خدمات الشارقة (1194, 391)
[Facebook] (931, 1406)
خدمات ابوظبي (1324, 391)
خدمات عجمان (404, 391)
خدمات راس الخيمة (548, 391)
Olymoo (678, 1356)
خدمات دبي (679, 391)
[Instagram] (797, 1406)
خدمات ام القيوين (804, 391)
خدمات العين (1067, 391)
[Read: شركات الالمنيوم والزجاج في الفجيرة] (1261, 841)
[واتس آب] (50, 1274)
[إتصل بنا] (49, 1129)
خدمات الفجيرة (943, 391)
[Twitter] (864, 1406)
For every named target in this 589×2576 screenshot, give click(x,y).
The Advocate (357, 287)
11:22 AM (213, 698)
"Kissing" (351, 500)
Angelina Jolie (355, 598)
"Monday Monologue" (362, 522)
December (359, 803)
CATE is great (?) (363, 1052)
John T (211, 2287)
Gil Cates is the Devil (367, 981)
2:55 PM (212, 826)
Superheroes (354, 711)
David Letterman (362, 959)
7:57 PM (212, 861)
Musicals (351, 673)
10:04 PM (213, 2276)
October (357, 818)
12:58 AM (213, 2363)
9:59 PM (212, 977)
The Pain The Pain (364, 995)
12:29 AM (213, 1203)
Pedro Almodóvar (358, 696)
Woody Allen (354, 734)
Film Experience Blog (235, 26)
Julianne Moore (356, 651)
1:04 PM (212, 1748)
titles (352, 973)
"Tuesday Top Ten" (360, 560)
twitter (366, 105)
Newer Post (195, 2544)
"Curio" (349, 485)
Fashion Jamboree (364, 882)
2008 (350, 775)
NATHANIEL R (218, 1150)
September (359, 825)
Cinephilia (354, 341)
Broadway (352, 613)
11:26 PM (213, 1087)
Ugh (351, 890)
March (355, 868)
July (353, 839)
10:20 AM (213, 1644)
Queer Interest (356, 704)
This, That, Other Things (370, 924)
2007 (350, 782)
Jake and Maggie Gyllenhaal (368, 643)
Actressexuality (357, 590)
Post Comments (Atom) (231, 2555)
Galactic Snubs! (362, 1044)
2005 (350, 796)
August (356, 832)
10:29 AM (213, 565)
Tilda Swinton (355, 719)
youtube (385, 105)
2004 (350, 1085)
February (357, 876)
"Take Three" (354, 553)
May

□ □ □ □ □ □ □

AIM OF THE TASK → Using the records above, find and show each line with the string "الفجيرة".

EXPECTED ANSWER →
[Read: شركات الالمنيوم والزجاج في الفجيرة] (1261, 841)
خدمات الفجيرة (943, 391)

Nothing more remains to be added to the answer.